What is Section 230 and why do lawmakers want to kill it? 

Some background is in order here. Section 230 of the Communications Decency Act refers to 26 words of tech policy written in 1996 intended to protect then-nascent internet platforms from a sea of lawsuits that could potentially leave them unable to grow. In a nutshell, Section 230 both prevents online platforms from facing lawsuits if one of its users posts something illegal and shields them from legal liability for moderating their own content. Meta and Google’s ability to boost content and curate stories as well as boot shit-hurlers off their platform without fear of litigation are directly tied to 230.

Critics of 230, which includes just about every senator speaking during the hearing on Wednesday, claim those protections, as they are currently interpreted, no longer make sense in an era of recommendation algorithms and AI. Senators insisted that Big Tech companies have hidden behind the provisions to avoid facing legal consequences for addicting their users to harmful content, disseminating child sexual abuse material or revenge porn, and allegedly amplifying terrorist content. Section 230 was crafted to provide smaller companies with room to breathe, but Blumenthal said the major platform had outlived that privilege.

“Nobody is forever young,” Blumenthal, age 77 said. “And these companies are not small.”

Is social media a ‘defective product?’

Over the course of the hearing, lawmakers and experts tried to compare recommendation algorithms that serve up potentially harmful content to “defective products.” During his testimony, University of California computer science professor Hany Farid said the core issue in terms of holding platforms accountable wasn’t about the over- or under-moderation of speech but rather around “faulty” algorithms and design decisions that addict users, “in order to increase user engagement.” They said lawmakers should ensure those algorithms are “safe” just as they ensure batteries in phones don’t randomly explode. Well, most of the time anyway.

Farid went on to draw stark distinctions between search algorithms, which he said were essential to platforms like Google, and supposedly less necessary recommendation algorithms which he described as not “core” functions.

“Recommendation algorithms are designed for one thing: to make platforms sticky,” Farid said.

Mary Anne Franks, a professor at the University of Miami School of Law acknowledged some platforms were making good-faith efforts to be responsible stewards of the internet but claimed the current standard left users at the behest of their good graces. Farid, who helped create a program meant to scan for CSAM, said Big Tech platforms weren’t responsive to critics pleading for them to take more action against CSAM content because it allegedly could threaten their bottom lines.

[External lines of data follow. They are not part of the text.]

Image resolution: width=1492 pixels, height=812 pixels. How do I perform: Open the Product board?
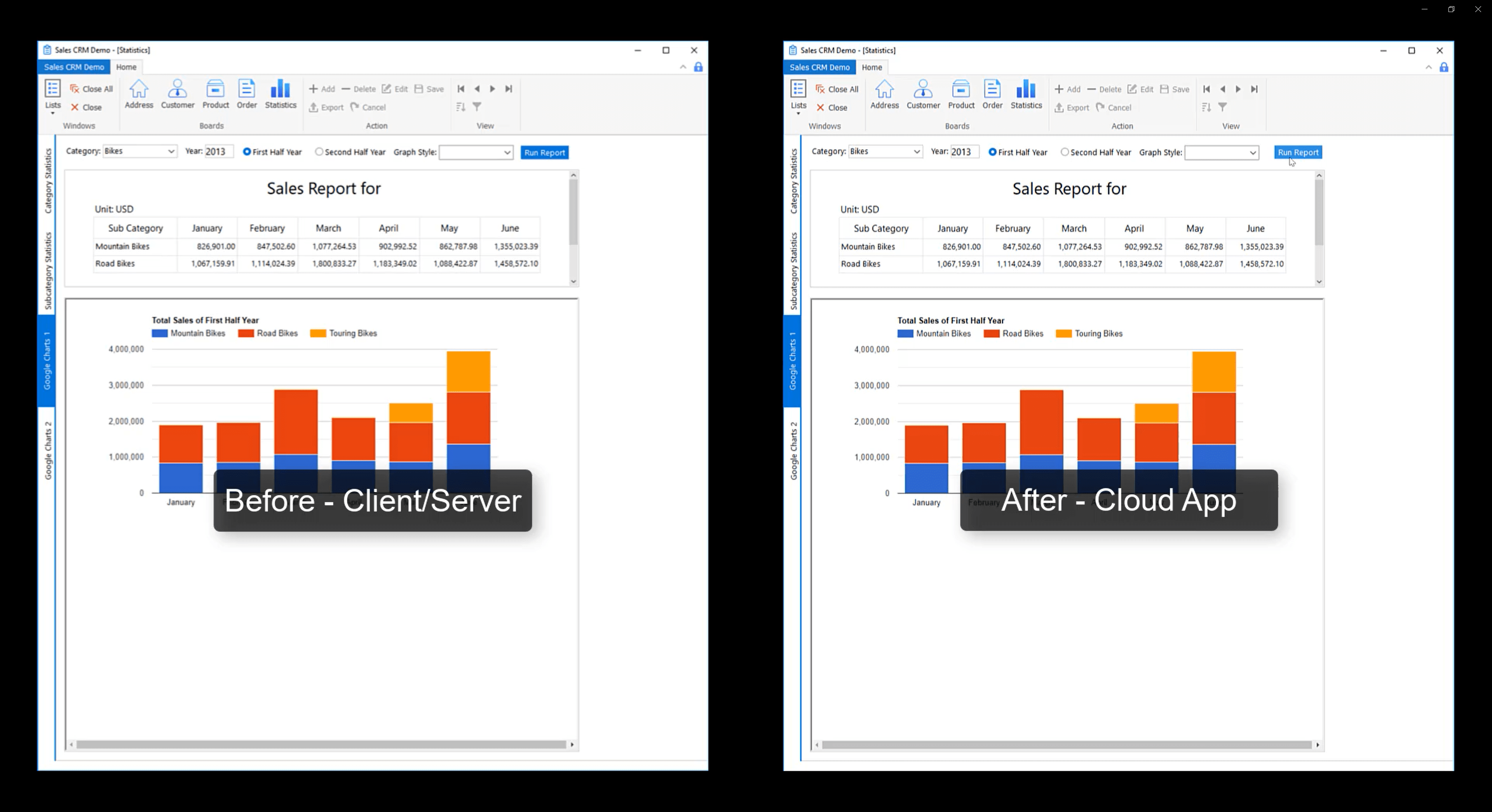[215, 94]
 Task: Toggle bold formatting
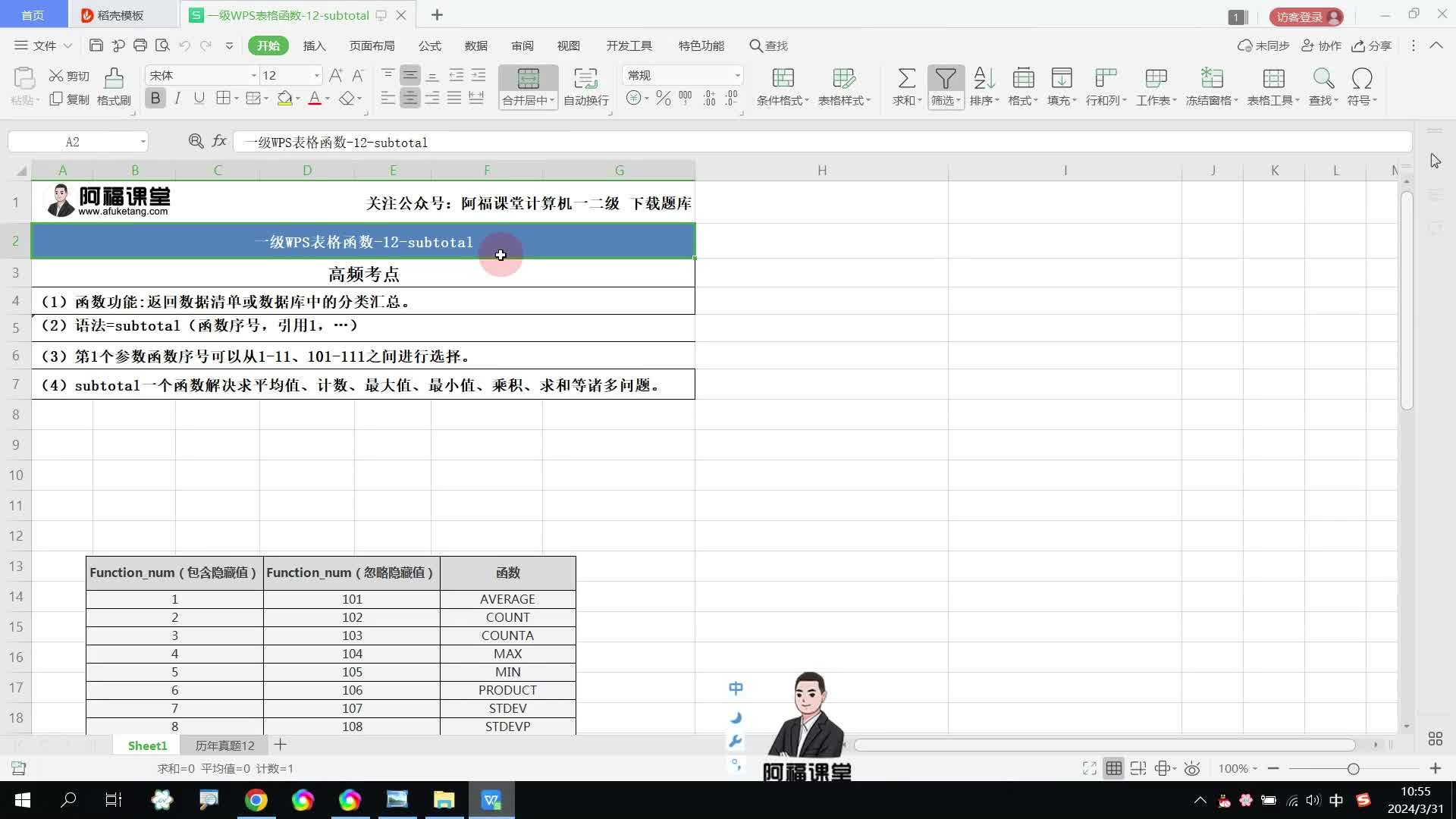pos(155,99)
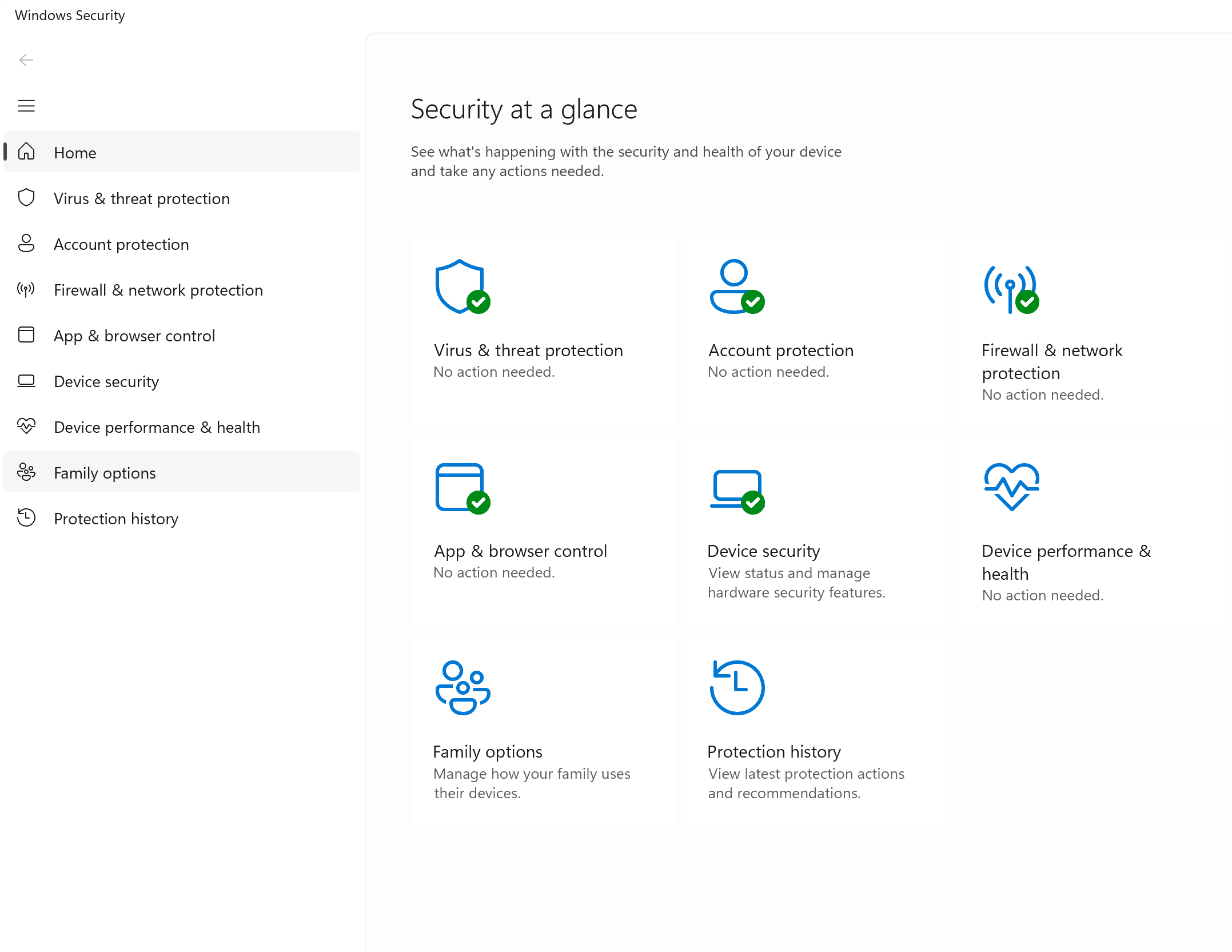
Task: Navigate to Device performance & health sidebar
Action: pos(157,427)
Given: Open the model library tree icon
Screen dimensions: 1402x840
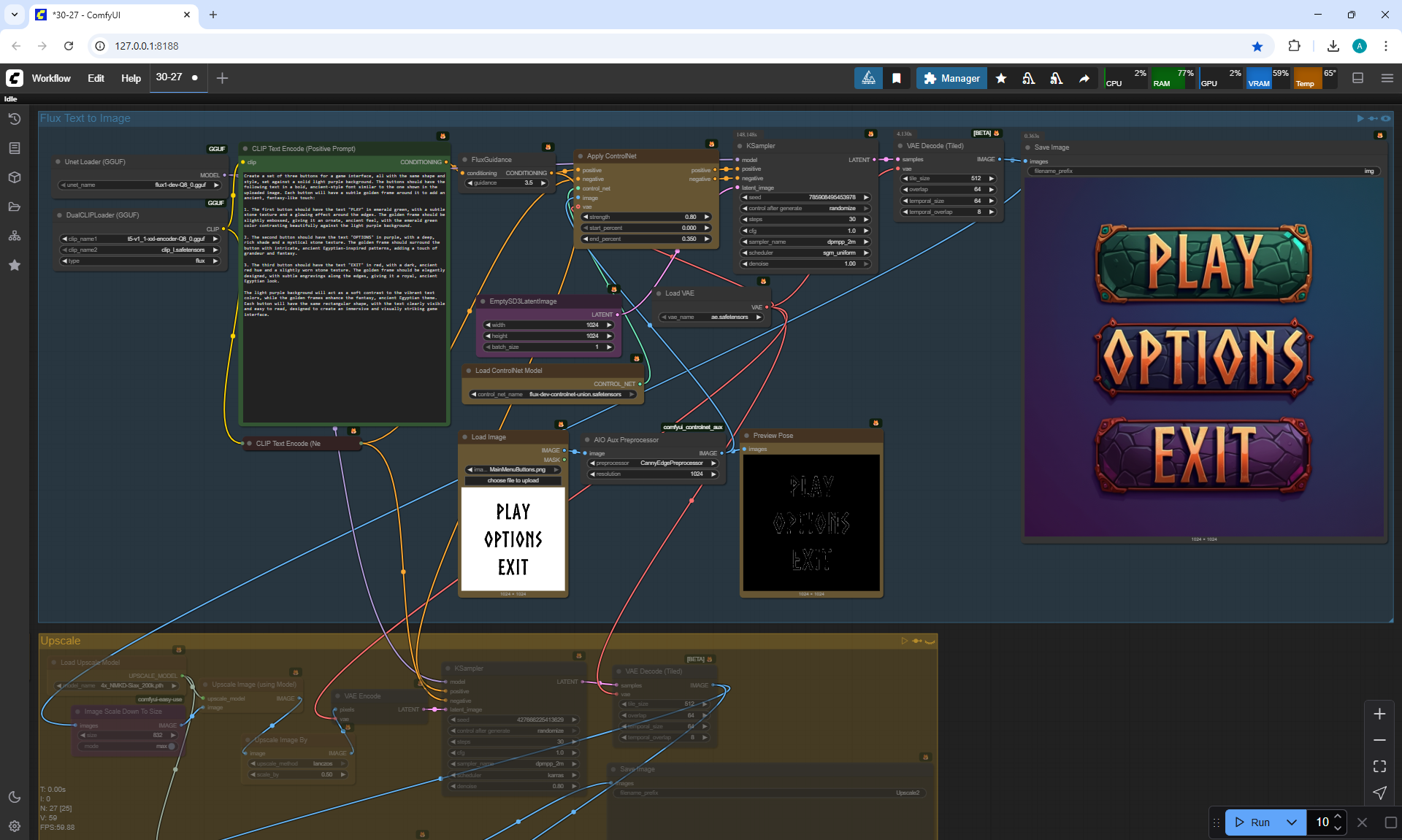Looking at the screenshot, I should [x=15, y=236].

“They came kicking and screaming to do the absolute minimum,” he said. “They don’t want to do it because it is not profitable.”

Hawley, meanwhile, took shots at the current state of tech regulators who he accused of being financially captured.

“The Big Tech companies tend to own the regulators at the end of the day,” he said. “It’s a revolving door.

Outright 230 repeals would be a ‘calamity’

The sole voice arguing for restraint around modifying 230 came from Andrew Sullivan, the President and CEO of the nonprofit Internet Society. During this testimony, Sullivan said an outright 230 appeal “would be a calamity,” and transform the internet into a far less-free place for communication. Though the senators uniformly focused their criticism on the dominant tech platforms, Sullivan said the reforms they were advocating for would counterintuitively actually only serve to further entrench their power.

“If there are changes to 230, it is almost certain [that] the largest players will survive it because they have amassed so much wealth,” Sullivan said. “Small players will have very difficult times entering markets.”

Gutting Section 230, Sullivan added, may not necessarily destroy the internet as some have warned, but, it would degrade it into something unrecognizable.

“Well still have something we call the internet but it won’t be the thing that allows people to reach out and connect with each other,” Sullivan said.